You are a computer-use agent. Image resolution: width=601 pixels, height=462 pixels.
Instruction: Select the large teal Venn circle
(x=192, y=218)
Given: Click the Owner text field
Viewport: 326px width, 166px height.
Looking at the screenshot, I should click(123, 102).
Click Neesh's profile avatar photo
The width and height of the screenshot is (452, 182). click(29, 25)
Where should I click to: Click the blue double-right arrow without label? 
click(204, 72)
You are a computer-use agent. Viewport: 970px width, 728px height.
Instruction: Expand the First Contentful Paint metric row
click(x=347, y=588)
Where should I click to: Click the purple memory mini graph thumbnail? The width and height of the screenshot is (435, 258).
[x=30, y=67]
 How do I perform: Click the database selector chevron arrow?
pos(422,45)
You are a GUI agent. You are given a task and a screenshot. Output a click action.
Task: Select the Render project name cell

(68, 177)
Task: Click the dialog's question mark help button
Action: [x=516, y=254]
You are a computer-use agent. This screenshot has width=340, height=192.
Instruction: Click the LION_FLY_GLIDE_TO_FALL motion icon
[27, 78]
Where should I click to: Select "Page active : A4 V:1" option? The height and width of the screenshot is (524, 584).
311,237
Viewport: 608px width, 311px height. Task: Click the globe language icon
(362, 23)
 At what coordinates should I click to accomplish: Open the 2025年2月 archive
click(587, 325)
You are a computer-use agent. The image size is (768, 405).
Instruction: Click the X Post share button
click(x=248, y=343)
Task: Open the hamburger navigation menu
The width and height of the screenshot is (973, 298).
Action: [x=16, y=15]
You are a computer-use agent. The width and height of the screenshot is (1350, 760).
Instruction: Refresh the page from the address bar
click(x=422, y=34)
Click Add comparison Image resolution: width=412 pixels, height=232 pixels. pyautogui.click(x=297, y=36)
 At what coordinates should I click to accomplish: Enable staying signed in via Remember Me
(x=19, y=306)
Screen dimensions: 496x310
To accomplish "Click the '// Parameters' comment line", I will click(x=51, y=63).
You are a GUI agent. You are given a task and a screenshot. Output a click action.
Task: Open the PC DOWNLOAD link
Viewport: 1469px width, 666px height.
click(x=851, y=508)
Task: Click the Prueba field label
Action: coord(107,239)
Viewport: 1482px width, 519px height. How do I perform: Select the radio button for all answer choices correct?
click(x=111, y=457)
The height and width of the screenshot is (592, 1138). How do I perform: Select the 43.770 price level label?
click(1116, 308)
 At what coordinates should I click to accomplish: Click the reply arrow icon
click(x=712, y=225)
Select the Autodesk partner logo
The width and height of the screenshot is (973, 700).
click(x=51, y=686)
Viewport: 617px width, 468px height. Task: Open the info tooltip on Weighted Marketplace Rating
· · · ·
Could you give again, word for word, the line with "Viewport: 1482px width, 519px" and all lines after it through the end of the data? Leave out everything else.

Viewport: 1482px width, 519px height. How do I perform: Select the radio button for all answer choices correct?
click(x=111, y=457)
The height and width of the screenshot is (592, 1138). How do I perform: Select the 43.770 price level label?
click(1116, 308)
 At what coordinates should I click to accomplish: Click the reply arrow icon
click(x=712, y=225)
Select the Autodesk partner logo
The width and height of the screenshot is (973, 700).
click(x=51, y=686)
Viewport: 617px width, 468px height. Task: Open the info tooltip on Weighted Marketplace Rating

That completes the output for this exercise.